The CloudBleed bug, named in homage to the 2014 HeartBleed bug, is even more severe than its predecessor. CloudFlare, of all services, is a major web security and CDN (content delivery network) provider. Its global distributed CDN serves over 5.5 million websites, securing billions of requests a second transmitted through its gateways.
The bug bounty CloudFlare rewards its recipients is a limited edition bug hunter t-shirt. Very rare. One would think that a network of this magnitude would put up a bounty a bit more compelling than a single woven blend of lycra and cotton.
Sites Affected by CloudBleed
A Reddit user by the name ‘dontworryimnotacop’ posted a full list on GitHub of all possibly affected domains by compiling CloudFlare’s publicly listed IPs and Alexa top 10,000 sites and doing reverse DNS lookups. While not comprehensive, the list provides an exhaustive 4,287,625 of the 5.5 million domains serviced by CloudFlare that were affected.
Commenting about the scale of this matter, Ormandy wrote in the bug report, “We keep finding more sensitive data that we need to cleanup. I didn’t realize how much of the internet was sitting behind a Cloudflare CDN until this incident.”
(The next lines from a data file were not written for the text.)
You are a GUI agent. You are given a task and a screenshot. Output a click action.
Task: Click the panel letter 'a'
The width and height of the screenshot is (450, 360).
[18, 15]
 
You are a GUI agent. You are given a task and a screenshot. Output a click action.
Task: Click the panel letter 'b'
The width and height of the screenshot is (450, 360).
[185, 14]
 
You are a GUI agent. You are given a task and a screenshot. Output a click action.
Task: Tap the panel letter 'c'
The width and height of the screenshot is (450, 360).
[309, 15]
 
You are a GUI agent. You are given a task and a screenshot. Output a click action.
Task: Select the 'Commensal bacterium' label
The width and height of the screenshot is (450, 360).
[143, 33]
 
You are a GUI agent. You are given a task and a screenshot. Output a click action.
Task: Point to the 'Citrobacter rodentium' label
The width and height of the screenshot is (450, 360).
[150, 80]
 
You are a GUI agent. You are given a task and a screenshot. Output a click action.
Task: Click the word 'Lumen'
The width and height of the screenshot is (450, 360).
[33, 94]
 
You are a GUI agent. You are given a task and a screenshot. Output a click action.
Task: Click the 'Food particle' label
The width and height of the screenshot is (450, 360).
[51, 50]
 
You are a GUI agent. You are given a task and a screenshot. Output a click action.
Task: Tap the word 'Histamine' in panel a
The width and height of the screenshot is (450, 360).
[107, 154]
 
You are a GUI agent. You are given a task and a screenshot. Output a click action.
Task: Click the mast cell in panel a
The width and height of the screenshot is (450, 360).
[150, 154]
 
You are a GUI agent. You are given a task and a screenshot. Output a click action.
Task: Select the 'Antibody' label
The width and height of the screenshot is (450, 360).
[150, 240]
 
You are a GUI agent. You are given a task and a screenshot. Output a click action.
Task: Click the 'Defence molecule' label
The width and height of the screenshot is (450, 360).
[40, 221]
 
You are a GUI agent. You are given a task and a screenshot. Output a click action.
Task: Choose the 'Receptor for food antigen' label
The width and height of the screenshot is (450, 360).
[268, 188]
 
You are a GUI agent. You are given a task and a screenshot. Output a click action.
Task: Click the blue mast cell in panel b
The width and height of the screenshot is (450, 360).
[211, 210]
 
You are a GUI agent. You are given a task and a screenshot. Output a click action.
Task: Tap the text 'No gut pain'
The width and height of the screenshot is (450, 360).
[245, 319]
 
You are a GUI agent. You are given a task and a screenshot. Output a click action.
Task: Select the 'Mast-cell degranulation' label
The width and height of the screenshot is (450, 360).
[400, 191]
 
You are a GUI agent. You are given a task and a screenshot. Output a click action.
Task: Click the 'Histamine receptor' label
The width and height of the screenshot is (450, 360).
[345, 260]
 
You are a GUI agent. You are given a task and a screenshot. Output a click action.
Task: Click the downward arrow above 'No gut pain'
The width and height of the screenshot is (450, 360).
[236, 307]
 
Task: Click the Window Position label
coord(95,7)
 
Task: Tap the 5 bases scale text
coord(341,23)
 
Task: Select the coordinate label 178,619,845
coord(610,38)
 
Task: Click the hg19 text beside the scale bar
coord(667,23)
The listed cryptocurrency domains include Coinbase, Bitpay, Poloniex, Local Bitcoins, Kraken, Blockchain.info, and BTC-E. Other Bitcoin startups using CloudFlare’s services that were possibly affected are; Bitwala, ICONOMI, and Chronobank. Password manager, 1Password, and second-factor authenticator, Authy, were also listed, though 1Password has confirmed its domain was not compromised through its triple encryption layer. Among the list of confirmed compromised domains, high profile ones like Fitbit, Meetup, and Uber were listed.
CloudFlare itself has not disclosed a comprehensive list confirming the affected domains.
CloudFlare published its postmortem report in a blog post, resolving the issue:
“The infosec team worked to identify URIs in search engine caches that had leaked memory and get them purged. With the help of Google, Yahoo, Bing and others, we found 770 unique URIs that had been cached and which contained leaked memory. Those 770 unique URIs covered 161 unique domains. The leaked memory has been purged with the help of the search engines.”
Just like the aftereffects of a nuclear fallout, all survivors touched by the ensuing shockwaves should exercise prudence in securing their digital assets, particularly since those assets become increasingly digital.
For the blockchain community, a lesson learned the hard way by a centralized network is potentially another decentralization innovation waiting to happen.